Antibiotic development has not moved forward in the last few years, but things appear to be looking up.
It sounds like hype from a late-night infomercial: It can twist and bend without breaking! And wait, there's more: It could someday help you fend off disease!
But in this case it's true, thanks to scientists from several institutions including the U.S. Department of Energy's Lawrence Berkeley National Laboratory. They derived atomic-scale resolution structures of the cell's protein-making machine, the ribosome, at key stages of its job.
The structures, developed primarily at Berkeley Lab's Advanced Light Source, reveal that the ribosome's ability to rotate an incredible amount without falling apart is due to the never-before-seen springiness of molecular widgets that hold it together.
The structures also provide an atom-by-atom map of the ribosome when it's fully rotated during the final phase of protein synthesis. Many antibiotics target the ribosomes of disease-causing microbes at precisely this stage. The high-resolution structures could allow scientists to develop antibiotics that better target this cellular Achilles' heel, perhaps leading to drugs that are less susceptible to resistance.
"Parts of the ribosome are much more flexible than we previously thought. In addition, now that we have a fully rotated ribosomal structure, scientists may be able to develop new antibiotics that are not as sensitive to ribosomal mutations. This could help mitigate the huge problem of multidrug resistance," says Jamie Cate, a staff scientist in Berkeley Lab's Physical Biosciences Division and an associate professor of biochemistry, molecular biology, and chemistry at the University of California at Berkeley.
Cate conducted the research with a team that includes scientists from Cornell University and Duke University. Their research is published in the May 20 issue of the journal Science
The ribosome works like a protein assembly line. Its smaller subunit moves along messenger RNA, which contributes genetic information from the cell's DNA. The smaller subunit also binds to transfer RNA, which connect the genetic code on one end with amino acids on the other. The amino acids are stitched together into proteins by the larger subunit, which also binds to the transfer RNA. In this way, the two ribosomal subunits come together to create proteins that conduct the heavy lifting in the cells of all living things, from bacteria to trees to humans.
Scientists have used biochemistry and low-resolution electron microscopy to map much of the ribosome's structural changes throughout its protein-making cycle. But key steps remained unclear, such as a ratchet-like motion of the small ribosomal subunit relative to the large subunit as it moves in one direction along the messenger RNA to make a protein. These parts rotate relative to another, but scientists didn't know how this large-scale twisting motion worked in molecular detail — or why it didn't simply wrench the entire ribosome apart.

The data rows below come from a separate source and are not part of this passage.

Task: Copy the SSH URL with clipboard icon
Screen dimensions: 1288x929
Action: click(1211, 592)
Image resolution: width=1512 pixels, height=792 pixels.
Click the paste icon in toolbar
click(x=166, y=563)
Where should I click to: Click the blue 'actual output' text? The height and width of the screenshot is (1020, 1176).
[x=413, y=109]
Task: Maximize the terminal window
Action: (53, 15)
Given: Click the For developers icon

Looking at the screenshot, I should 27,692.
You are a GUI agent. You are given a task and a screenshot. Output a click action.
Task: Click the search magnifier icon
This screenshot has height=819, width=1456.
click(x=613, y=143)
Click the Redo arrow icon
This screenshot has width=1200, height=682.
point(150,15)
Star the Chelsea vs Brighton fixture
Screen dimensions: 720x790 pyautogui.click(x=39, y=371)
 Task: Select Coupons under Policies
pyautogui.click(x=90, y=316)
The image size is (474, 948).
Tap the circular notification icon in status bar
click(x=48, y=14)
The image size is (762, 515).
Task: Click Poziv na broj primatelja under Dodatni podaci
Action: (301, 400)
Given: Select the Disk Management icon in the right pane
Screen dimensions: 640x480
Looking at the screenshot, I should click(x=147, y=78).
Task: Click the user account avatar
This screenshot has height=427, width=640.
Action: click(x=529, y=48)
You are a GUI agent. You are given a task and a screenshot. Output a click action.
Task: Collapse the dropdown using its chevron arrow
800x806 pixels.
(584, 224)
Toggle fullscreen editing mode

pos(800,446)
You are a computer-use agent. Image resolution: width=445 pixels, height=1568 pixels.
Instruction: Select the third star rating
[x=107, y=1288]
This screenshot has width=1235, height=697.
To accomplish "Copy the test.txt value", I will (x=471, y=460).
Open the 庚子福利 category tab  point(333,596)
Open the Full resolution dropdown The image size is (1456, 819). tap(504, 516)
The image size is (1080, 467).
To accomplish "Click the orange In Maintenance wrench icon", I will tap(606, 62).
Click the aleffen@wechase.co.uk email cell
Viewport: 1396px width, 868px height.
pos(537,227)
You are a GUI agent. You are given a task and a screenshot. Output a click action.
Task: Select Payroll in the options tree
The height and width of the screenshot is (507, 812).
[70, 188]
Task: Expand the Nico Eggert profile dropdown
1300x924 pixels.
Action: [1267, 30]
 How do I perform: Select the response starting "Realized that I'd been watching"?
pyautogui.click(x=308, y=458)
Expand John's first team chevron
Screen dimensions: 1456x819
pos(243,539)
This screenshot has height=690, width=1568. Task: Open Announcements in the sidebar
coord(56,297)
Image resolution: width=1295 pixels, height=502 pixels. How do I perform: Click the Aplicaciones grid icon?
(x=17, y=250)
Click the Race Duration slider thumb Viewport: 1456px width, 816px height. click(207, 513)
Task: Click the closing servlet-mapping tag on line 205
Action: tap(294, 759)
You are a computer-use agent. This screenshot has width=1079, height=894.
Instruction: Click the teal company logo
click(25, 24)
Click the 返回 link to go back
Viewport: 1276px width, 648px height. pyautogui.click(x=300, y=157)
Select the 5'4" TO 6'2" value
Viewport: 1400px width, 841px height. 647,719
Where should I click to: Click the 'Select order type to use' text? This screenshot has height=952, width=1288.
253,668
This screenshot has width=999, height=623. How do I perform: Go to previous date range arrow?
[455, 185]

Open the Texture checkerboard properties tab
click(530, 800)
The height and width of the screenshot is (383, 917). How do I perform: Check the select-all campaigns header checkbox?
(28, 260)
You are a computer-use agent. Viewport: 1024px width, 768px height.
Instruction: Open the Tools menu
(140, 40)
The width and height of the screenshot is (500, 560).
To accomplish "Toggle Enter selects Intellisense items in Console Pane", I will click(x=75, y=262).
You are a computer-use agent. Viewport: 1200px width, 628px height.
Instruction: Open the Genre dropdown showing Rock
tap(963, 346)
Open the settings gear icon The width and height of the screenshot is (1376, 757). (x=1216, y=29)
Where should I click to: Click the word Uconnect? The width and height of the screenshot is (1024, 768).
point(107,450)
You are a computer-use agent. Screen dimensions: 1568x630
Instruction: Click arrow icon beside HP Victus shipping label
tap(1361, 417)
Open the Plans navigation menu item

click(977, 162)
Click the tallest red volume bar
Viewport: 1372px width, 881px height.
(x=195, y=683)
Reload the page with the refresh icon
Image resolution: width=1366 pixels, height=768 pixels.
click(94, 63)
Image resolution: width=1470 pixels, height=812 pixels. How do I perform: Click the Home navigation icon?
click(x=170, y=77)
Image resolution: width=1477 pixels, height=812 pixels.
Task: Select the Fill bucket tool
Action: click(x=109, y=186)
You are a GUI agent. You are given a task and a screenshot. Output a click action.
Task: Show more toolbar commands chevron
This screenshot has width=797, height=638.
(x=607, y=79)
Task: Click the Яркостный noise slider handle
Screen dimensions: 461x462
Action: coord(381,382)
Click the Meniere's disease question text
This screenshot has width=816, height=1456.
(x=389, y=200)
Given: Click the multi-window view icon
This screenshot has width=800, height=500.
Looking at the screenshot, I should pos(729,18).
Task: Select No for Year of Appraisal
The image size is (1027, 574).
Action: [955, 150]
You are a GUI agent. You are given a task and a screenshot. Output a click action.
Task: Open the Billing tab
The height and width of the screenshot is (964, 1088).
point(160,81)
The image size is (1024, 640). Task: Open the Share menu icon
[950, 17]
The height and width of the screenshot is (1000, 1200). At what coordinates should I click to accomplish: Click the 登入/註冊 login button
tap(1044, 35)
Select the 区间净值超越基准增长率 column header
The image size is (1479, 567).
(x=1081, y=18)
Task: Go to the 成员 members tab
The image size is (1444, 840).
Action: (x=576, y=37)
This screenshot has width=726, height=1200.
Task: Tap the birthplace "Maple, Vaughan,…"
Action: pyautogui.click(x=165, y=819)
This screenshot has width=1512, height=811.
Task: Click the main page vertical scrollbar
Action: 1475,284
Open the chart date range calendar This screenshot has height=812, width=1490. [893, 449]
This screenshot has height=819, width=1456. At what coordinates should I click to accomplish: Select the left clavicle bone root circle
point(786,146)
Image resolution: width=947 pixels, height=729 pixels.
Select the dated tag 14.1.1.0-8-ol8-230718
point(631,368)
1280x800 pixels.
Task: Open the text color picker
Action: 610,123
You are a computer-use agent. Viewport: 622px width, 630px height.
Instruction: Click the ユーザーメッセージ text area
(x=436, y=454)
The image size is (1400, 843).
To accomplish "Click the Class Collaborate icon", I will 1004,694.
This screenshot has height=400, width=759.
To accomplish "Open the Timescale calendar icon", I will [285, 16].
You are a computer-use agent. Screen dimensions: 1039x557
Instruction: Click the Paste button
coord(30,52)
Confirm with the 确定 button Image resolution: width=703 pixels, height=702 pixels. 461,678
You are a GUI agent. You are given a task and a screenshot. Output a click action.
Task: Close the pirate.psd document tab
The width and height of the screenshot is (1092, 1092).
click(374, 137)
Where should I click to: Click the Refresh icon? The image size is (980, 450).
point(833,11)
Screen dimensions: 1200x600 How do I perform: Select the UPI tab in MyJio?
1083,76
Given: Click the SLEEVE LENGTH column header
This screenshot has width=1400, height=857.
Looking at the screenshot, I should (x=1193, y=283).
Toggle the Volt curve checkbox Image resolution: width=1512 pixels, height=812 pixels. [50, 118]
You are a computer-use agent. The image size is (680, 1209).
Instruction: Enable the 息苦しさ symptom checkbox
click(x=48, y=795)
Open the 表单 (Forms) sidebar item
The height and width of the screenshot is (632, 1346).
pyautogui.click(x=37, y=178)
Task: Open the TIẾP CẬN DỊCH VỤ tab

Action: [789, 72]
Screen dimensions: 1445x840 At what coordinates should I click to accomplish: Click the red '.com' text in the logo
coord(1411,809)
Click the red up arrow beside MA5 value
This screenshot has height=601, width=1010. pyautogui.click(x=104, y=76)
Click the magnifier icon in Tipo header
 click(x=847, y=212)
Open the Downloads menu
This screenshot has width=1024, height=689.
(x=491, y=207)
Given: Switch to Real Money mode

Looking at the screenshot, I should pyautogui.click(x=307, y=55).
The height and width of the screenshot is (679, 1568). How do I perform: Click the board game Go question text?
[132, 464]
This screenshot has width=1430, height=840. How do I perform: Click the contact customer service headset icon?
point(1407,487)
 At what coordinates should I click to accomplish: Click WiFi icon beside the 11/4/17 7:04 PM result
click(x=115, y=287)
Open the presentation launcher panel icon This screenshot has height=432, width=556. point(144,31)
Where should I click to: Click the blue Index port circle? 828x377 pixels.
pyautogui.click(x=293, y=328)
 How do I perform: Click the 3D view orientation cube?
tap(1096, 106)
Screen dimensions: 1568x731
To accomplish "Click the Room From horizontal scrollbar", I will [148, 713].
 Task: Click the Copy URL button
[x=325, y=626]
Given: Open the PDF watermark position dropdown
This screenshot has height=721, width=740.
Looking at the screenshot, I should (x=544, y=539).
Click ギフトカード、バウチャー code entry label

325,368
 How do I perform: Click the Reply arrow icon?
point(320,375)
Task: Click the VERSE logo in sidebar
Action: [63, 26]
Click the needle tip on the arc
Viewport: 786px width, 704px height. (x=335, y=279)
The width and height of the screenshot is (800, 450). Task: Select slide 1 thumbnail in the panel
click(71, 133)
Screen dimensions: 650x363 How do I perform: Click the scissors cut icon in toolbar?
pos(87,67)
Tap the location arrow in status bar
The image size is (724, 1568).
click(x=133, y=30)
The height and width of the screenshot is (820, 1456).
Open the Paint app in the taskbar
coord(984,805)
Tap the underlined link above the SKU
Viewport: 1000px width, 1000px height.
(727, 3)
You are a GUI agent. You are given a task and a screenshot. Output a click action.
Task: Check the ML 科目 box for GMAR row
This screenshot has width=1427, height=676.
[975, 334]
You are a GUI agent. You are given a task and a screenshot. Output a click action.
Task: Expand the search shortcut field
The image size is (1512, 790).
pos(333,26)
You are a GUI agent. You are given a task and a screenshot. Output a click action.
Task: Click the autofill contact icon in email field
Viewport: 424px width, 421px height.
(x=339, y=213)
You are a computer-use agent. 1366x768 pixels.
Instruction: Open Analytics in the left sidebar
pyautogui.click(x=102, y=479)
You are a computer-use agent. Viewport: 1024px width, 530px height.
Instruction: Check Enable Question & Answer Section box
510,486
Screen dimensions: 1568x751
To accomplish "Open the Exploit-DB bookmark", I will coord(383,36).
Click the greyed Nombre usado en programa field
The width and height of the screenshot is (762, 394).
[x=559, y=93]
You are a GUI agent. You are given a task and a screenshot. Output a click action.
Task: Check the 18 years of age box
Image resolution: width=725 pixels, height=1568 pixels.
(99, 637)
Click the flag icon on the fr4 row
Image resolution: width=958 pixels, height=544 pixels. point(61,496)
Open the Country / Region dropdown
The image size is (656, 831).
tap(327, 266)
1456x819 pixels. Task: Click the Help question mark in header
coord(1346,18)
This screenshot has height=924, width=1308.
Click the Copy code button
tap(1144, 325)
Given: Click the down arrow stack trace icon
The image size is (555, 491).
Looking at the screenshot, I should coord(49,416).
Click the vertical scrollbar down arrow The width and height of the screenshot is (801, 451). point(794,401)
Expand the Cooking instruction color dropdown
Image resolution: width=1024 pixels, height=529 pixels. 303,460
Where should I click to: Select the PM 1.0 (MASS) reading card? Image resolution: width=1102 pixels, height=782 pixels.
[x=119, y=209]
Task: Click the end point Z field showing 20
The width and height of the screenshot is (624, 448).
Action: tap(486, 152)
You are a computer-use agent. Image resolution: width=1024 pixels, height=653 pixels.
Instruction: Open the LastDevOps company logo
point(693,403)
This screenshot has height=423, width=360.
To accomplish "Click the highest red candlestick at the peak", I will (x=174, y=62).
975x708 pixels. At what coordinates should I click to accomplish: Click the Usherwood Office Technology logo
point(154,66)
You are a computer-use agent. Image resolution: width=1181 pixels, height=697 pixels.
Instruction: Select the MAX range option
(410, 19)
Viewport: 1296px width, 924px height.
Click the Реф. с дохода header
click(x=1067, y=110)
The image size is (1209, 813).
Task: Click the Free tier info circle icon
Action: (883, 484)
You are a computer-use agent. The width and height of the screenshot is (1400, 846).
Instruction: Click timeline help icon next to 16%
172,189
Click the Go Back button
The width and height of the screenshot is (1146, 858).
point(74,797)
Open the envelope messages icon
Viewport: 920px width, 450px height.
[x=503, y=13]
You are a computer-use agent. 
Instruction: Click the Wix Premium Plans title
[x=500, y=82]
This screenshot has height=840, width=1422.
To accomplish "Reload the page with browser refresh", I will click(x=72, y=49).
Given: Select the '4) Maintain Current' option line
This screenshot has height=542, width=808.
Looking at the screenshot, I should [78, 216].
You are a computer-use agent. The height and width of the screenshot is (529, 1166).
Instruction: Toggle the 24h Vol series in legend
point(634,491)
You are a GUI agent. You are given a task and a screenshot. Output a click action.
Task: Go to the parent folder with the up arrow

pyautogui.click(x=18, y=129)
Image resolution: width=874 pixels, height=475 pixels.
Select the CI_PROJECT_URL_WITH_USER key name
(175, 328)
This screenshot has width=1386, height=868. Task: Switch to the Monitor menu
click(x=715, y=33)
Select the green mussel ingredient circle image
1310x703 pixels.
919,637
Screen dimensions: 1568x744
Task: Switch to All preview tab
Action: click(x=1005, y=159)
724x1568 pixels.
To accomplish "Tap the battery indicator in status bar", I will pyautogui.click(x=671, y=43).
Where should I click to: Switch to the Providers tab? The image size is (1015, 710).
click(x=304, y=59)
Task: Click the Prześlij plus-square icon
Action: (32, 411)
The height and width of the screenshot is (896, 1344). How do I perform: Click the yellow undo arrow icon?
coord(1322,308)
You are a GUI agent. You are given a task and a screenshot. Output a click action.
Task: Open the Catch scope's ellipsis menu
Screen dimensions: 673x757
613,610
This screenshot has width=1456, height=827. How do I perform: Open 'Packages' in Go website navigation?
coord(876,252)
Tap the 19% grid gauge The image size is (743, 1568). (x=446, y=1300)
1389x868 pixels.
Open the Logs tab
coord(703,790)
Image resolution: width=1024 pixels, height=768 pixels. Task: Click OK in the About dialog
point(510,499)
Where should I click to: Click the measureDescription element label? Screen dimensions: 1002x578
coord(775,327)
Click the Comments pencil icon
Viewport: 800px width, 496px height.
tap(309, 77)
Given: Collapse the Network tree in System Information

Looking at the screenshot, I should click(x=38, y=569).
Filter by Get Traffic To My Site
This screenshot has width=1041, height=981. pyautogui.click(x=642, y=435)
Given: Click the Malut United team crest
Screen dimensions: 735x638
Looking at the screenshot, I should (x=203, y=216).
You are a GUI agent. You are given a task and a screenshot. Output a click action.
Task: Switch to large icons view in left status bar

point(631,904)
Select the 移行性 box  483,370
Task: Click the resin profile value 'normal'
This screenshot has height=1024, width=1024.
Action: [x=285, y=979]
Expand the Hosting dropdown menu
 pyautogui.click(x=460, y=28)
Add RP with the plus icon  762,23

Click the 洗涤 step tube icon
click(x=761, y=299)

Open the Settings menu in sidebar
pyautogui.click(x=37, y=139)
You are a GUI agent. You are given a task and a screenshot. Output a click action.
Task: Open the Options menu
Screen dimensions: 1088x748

To find out, the scientists turned to the Advanced Light Source, a synchrotron located at Berkeley Lab that generates intense x-rays to probe the fundamental properties of molecules. Using beamline 8.3.1 and the SIBYLS beamlines, they determined the structure of Escherichia coli ribosomes in two key states for the first time at an atomic-scale resolution. In the first state, transfer RNA is bound to the two subunits in a configuration that occurs after the ribosome has made and released a protein. In the second state, the ribosome's subunits are fully rotated, which occurs when the subunits are recycled and ready to make another protein. The scientists used x-ray crystallography to piece together these structures at a resolution of approximately 3.2 Ångstroms (one Ångstrom is a ten-billionth of a meter, about the radius of the smallest atoms).
The resulting structures, which are two to three times higher resolution than previous images of the ribosome at these states, capture the inner-workings of the ribosome like never before. They reveal that the ribosome machine contains molecular-scale compression springs and torsion springs made of RNA. These molecular springs keep the ribosome's subunits tethered together even as they rotate with respect to each other.
"This is first time we've seen the ribosome at the endpoint of this motion at this resolution," says Cate. "And the question is, when you have these big motions, why doesn't the ribosome fall apart. We found that the ribosome has RNA springs that adjust their shape and allow it to stay together during these large-scale motions."
The structures also provide a new way to compete in the arms race between antibiotics and the microbes they're designed to knock out.
"The ribosome is one of the major targets of antibiotics, and we've identified elements of its rotation that can be targeted by new or modified antibiotics," says Cate. "This kind of precision could be especially powerful in the age of personalized medicine. Scientists could figure out at a genetic level why someone isn't responding to an antibiotic, and then possibly switch to a more effective antibiotic that better targets the microbe that's causing their disease."